Problem to solve: Can you render the data below as a JSON list of strings, with one string for each line and blank lines left out?

--- Begin Records supplied ---

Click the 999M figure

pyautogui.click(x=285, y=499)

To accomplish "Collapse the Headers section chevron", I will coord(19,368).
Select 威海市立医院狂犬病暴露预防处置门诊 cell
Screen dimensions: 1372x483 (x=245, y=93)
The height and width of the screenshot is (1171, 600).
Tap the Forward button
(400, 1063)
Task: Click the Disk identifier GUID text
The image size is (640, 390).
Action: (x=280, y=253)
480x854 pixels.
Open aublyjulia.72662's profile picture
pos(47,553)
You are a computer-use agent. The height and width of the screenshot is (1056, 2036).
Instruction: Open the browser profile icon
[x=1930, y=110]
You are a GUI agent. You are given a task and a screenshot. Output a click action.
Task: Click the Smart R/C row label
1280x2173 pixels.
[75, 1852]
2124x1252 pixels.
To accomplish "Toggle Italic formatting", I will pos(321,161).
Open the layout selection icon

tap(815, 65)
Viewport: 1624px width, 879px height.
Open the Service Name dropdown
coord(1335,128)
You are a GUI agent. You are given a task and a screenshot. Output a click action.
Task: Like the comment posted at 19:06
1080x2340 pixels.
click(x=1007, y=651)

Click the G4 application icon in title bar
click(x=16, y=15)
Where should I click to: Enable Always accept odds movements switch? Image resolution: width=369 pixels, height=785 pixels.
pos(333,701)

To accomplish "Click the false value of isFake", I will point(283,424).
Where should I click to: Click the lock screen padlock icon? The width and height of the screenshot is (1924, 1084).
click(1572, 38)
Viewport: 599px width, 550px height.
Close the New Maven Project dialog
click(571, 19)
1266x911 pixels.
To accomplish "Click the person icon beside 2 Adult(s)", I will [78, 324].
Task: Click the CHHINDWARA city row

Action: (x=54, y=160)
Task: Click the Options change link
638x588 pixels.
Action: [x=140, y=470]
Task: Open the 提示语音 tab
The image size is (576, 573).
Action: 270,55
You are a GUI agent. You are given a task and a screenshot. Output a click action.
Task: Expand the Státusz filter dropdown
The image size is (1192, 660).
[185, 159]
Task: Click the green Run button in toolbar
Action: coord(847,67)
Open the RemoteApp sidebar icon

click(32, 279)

--- End Records supplied ---

Result of the task:
[
  "Click the 999M figure",
  "pyautogui.click(x=285, y=499)",
  "To accomplish \"Collapse the Headers section chevron\", I will coord(19,368).",
  "Select 威海市立医院狂犬病暴露预防处置门诊 cell",
  "Screen dimensions: 1372x483 (x=245, y=93)",
  "The height and width of the screenshot is (1171, 600).",
  "Tap the Forward button",
  "(400, 1063)",
  "Task: Click the Disk identifier GUID text",
  "The image size is (640, 390).",
  "Action: (x=280, y=253)",
  "480x854 pixels.",
  "Open aublyjulia.72662's profile picture",
  "pos(47,553)",
  "You are a computer-use agent. The height and width of the screenshot is (1056, 2036).",
  "Instruction: Open the browser profile icon",
  "[x=1930, y=110]",
  "You are a GUI agent. You are given a task and a screenshot. Output a click action.",
  "Task: Click the Smart R/C row label",
  "1280x2173 pixels.",
  "[75, 1852]",
  "2124x1252 pixels.",
  "To accomplish \"Toggle Italic formatting\", I will pos(321,161).",
  "Open the layout selection icon",
  "tap(815, 65)",
  "Viewport: 1624px width, 879px height.",
  "Open the Service Name dropdown",
  "coord(1335,128)",
  "You are a GUI agent. You are given a task and a screenshot. Output a click action.",
  "Task: Like the comment posted at 19:06",
  "1080x2340 pixels.",
  "click(x=1007, y=651)",
  "Click the G4 application icon in title bar",
  "click(x=16, y=15)",
  "Where should I click to: Enable Always accept odds movements switch? Image resolution: width=369 pixels, height=785 pixels.",
  "pos(333,701)",
  "To accomplish \"Click the false value of isFake\", I will point(283,424).",
  "Where should I click to: Click the lock screen padlock icon? The width and height of the screenshot is (1924, 1084).",
  "click(1572, 38)",
  "Viewport: 599px width, 550px height.",
  "Close the New Maven Project dialog",
  "click(571, 19)",
  "1266x911 pixels.",
  "To accomplish \"Click the person icon beside 2 Adult(s)\", I will [78, 324].",
  "Task: Click the CHHINDWARA city row",
  "Action: (x=54, y=160)",
  "Task: Click the Options change link",
  "638x588 pixels.",
  "Action: [x=140, y=470]",
  "Task: Open the 提示语音 tab",
  "The image size is (576, 573).",
  "Action: 270,55",
  "You are a GUI agent. You are given a task and a screenshot. Output a click action.",
  "Task: Expand the Státusz filter dropdown",
  "The image size is (1192, 660).",
  "[185, 159]",
  "Task: Click the green Run button in toolbar",
  "Action: coord(847,67)",
  "Open the RemoteApp sidebar icon",
  "click(32, 279)"
]